Might I take just a moment and reveal what I believe to be the truth? No human being can really pinpoint what happens or what is happening in the human mind at any given time. So, why do you expect an autism parent to know what’s going on with their child every moment? When Jason ( my child) was younger he would meltdown in class. The school system placed him in a class with Down Syndrome children. I knew right off that this was not the right environment, not because of the children, but because he needed a “different “ level of attention. However, this classroom setting was what was offered and during that time it was “all” that was offered. Unsurprisingly, I was called to pick him up, more than twice because he would not stop screaming and no one understood how to work with him. I was a young Mom. I didn’t know what had caused the meltdown, maybe it was the bright lights in the room, a color he didn’t like, impatience from someone on his response or someone taking something that he had fixated on. I had to figure this out! 🙁

When I couldn’t figure it out, I received the feeling of being a “bad” parent. (Oh and by the way the word “ meltdown “ was not even used to describe the screaming, it was considered a ‘ tantrum’ ) Why didn’t the school system realize they should have been trying to figure it out too? As the years went by, the number of children diagnosed with autism increased! Finally, they ( school system) begin to realize that they needed to re-think, re-work, and reestablish how to teach and help people on the Autism spectrum.

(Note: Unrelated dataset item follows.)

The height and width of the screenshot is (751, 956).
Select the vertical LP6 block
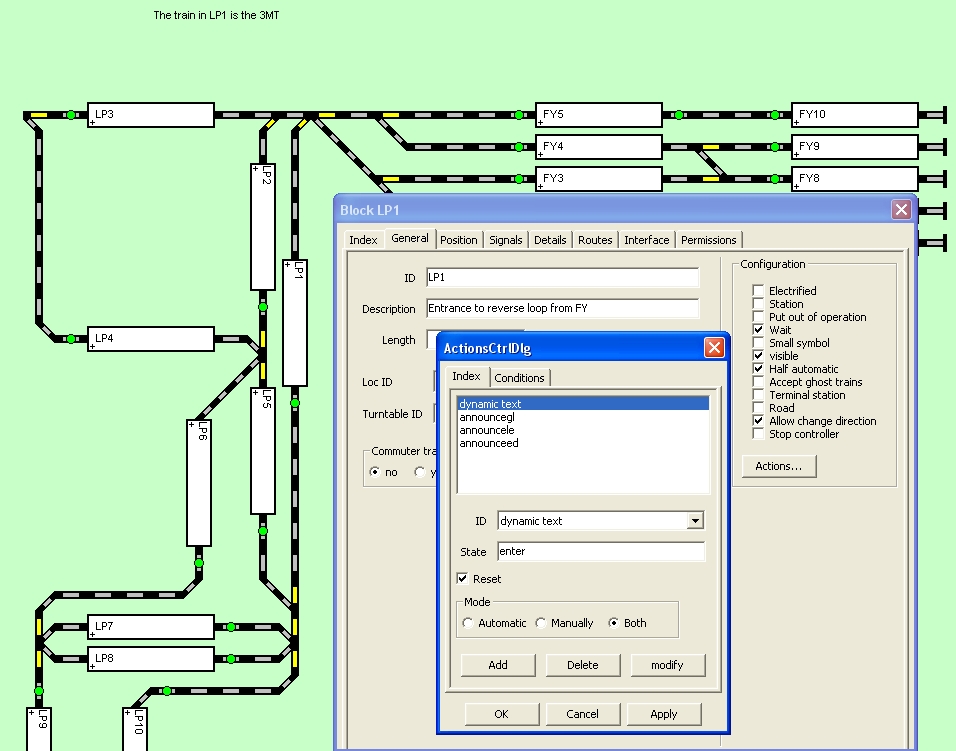[199, 482]
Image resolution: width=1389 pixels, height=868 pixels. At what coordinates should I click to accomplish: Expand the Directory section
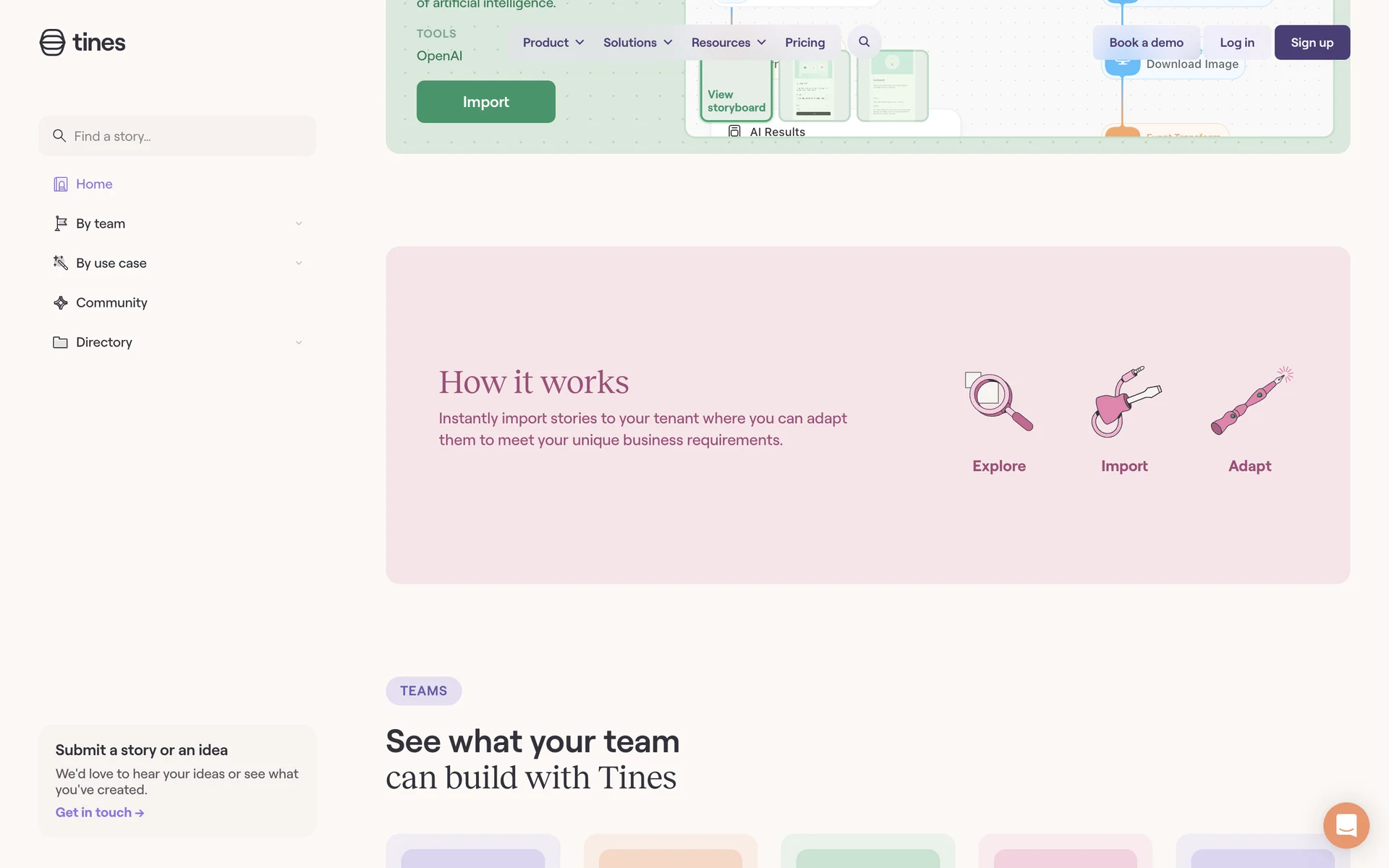tap(298, 343)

Sometimes, Jason still has meltdowns and even today I can only assume or guess. The fact is you must get to know him just like any other person. There is no pinpoint perfect knowledge of what’s wrong. Calm, attentiveness, prayer, gestures all can help alleviate the meltdown but can’t pinpoint the cause. We are humans working together trying to understand and trying to address each happening.

Every day as I wake there are new challenges and new barriers, I don’t know about you but I have to adjust accordingly. My son has to adjust, maybe not to the same challenges and definitely in a different way, but I allow for his adjustment. My highest and deepest respect to Jason and people dealing with Autism on a daily basis as they go through our society, holding it together, in the face of all types of obstacles that really annoy them. God bless each and every one of you and may understanding amongst people be found “around” you.